Randomly splitting the data is often viewed as the best practice for a strong guarantee at test time. Still, it is worth considering the implications for DDIs prediction and characterization (also bootstrapping, i.e. redo the random split many times). Specifically, randomly splitting drug pairs is not the same as randomly splitting the set of drugs that have generated all these pairs. These two splitting procedures will give very different generalization performances and guarantees on the final model. For the remainder of this section, we explore three splitting schemes used for DDIs characterization and comment on their application to real-life use.

Random split

In automatic discovery and annotation of DDIs, a model is intended to discover and characterize DDIs among drugs in a database D. In such cases, after deployment, the model will only be exposed to drugs that have been seen during training even if the pairs that the model is asked about are unseen (i.e. \(x:=(x^{1}, x^{2})\)) is unseen in training but \(x^{1}\) and \(x^{2}\) have been seen with other drugs). Consequently, randomly splitting the drug pairs into training, validation, and testing sets is the appropriate evaluation scheme because the generalization on unseen pairs in the database (not unseen drugs) is the goal.

One-unseen split

When the model is meant to discover and characterize DDIs between new drugs and those that already exist in D, it is critical to refrain from randomly splitting the data. Instead, the splitting must be done so that for each pair seen during validation, only one of its drugs has been seen during training. Likewise, only one of its drugs must be seen during training or validation for each pair in the testing partition. Failing to do so will make the deployment settings different from the validation and testing settings, ultimately leading to over-confidence (overfitting) in the model’s capabilities. This scenario is relevant when using our DDIs models to predict safety liabilities associated with taking recently approved drugs in combination with those that already exist.

Both-unseen split

Moreover, we may be interested to know at some point how safe it is to combine two newly approved drugs using our existing DDIs models. Alternatively, we may want to take advantage of existing DDIs models when exploring new drug combinations. In this case, the goal is to predict how two drugs that have never been seen during the training might interact with one another. Therefore, the database must be split so that the validation and testing partitions contain only pairs for which both drugs are unseen during training. Gaining insight into the performance under this scenario, it is critical to understand if our models currently understand the molecular mechanisms behind DDIs or simply memorize patterns in the data seen during training. Figure 3 summarizes all three evaluation schemes. The training partition is the same in one-unseen and both-unseen scenarios, while their sets of unused and testing pairs are mutually exclusive. Consequently, to compute performance in both schemes, one can train and then compute performance on the unused and testing pairs of one scenario separately. This helps to avoid doubling the training time unnecessarily.

Fig. 3
figure3

Evaluation schemes for DDIs models. Left: the random splitting strategy, center: the one-unseen splitting strategy, Right: the both-unseen splitting strategy. It is recommended to combine the strategy at the center and the right to avoid unnecessarily wasting data. One-unseen and both-unseen share the same training examples

Metrics

There are various classification metrics suitable for the multilabel classification task, namely: Precision, Recall, F1-score, AUROC, and AUPRC. However, due to the labels imbalance in the datasets used, we favored using AUPRC (area under the precision-recall curve) instead of reporting the results only in AUROC (area under the receiver operating characteristic curve) [50].
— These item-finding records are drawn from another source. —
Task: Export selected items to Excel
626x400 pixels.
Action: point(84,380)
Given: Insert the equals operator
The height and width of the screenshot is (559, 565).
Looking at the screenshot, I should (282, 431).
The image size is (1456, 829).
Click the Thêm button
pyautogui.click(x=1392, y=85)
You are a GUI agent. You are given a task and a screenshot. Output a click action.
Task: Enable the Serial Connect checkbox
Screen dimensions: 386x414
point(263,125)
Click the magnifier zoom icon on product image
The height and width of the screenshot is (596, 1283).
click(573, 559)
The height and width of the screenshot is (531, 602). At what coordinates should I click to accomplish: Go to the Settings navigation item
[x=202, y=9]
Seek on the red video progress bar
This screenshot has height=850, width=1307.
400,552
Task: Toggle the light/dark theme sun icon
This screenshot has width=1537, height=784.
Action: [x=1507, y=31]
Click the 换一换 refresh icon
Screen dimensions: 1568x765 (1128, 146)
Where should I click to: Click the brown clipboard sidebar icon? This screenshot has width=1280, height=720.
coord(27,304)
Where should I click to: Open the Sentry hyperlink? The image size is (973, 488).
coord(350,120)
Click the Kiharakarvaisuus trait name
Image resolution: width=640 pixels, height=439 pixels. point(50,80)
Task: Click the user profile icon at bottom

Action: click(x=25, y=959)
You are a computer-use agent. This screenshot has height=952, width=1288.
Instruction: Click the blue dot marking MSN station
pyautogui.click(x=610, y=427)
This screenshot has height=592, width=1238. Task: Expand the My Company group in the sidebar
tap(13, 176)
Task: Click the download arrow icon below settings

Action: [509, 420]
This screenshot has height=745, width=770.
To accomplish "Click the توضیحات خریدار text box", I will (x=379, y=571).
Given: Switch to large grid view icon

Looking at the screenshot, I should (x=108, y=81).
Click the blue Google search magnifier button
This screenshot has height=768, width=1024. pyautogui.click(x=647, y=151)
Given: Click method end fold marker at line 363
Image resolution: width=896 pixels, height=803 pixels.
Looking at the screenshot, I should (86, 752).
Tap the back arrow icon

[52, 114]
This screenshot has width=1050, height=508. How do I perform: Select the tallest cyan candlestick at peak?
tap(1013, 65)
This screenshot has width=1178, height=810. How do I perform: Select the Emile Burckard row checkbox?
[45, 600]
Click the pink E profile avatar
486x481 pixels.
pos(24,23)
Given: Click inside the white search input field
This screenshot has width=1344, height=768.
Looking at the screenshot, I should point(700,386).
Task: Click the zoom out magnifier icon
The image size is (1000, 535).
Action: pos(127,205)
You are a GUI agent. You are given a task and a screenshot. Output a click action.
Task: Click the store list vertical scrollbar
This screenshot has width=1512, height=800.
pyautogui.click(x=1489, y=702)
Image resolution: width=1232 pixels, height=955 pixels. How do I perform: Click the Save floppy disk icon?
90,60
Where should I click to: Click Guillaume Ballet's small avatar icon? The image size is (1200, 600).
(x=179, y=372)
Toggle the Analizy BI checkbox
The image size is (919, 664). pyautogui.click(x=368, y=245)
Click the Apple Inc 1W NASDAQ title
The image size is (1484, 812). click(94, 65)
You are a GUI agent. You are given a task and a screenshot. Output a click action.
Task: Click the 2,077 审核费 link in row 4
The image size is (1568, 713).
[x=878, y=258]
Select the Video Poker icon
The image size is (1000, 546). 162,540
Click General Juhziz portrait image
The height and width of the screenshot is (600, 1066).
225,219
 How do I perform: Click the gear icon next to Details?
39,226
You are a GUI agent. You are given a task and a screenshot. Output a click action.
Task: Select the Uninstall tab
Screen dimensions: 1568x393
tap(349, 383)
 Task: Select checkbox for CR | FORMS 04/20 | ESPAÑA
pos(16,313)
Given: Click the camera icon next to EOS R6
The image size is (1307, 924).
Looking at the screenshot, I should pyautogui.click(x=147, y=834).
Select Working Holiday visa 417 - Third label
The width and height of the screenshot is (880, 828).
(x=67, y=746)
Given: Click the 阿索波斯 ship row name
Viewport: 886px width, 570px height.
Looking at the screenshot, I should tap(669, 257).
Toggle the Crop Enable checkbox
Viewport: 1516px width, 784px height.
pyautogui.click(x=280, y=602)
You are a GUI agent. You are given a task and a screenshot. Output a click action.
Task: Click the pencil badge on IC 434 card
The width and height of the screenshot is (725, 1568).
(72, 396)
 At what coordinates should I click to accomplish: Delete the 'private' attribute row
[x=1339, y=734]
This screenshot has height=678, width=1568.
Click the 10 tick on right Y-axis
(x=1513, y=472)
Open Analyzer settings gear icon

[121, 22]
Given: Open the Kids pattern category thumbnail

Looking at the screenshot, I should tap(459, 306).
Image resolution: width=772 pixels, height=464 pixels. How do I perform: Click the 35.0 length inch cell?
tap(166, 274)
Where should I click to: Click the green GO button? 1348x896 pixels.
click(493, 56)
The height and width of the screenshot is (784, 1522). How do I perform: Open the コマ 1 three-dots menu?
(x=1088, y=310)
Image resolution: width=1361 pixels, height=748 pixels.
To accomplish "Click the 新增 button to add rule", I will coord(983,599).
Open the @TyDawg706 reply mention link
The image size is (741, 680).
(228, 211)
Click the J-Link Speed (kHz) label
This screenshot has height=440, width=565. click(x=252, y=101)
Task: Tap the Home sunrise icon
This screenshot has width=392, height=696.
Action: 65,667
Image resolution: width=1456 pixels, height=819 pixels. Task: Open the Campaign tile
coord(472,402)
Recall that a ROC curve summarizes the trade-off between the true positive rate (\(TPR := TP/(TP + FN)\)) and the false positive rate (\(FPR := FP/(FP + TN)\)) for a model using different probability thresholds, where TP, TN, FP, and FN stand for True Positive, True Negative, False Positive, and False Negative. Using different probability thresholds, a precision-recall curve computes the trade-off between the true positive rate and the positive predictive value. The area under a precision-recall curve \(AUPRC:= \sum _n (R_n - R_n-1) P_n\) is computed as the weighted mean of precision \(P_n\) achieved at the nth threshold, with the increase in recall \((R_n - R_n-1)\) from the previous thresholds. Intuitively, it measures the classifier’s ability not to label a negative sample as positive under any given threshold.

Results

Investigating the importance of evaluation scheme

One of the main assumptions is to evaluate the impact of the partitioning process on the models’ performances. We trained and evaluated on Drugbank, Twosides, and Twosides-NOSYN all the structure-based DDIs models presented in the “Featurization” section, namely 1D-CNN, BLSTM, GIN, GIN + LaPool, and DeepDDI. Each model is evaluated using every evaluation scheme (random split, one-unseen, and both-seen) across ten independent runs with different random seeds. Each run had different training, validation, and testing partitions. The dataset was divided into three (train/validation/test) sets for each run: 60/20/20 for DrugBank, 80/10/10 for Twosides, and Twosides-NOSYN, which are the smallest datasets. We report the average AUROC (top boxes) and AUPRC (bottom boxes) and their standard deviations on all runs in Fig. 4.

Fig. 4
figure4

Models performances on random, one-unseen, and both-unseen evaluation schemes. The AUROC is given on top, and the AUPRC is shown at the bottom. The scores are presented with their mean standard deviation obtained through ten independent runs with random seeds. Again, axes are on different scales

As we assume in “Problem formalism” section, that no other phenotypes in \({\overline{{{\mathbf {y}}}}}:= {{\mathcal {Y}}}\setminus {{\mathbf {y}}}\) associated with x, we trained our models using all \({\overline{{{\mathbf {y}}}}}\) as the negative samples.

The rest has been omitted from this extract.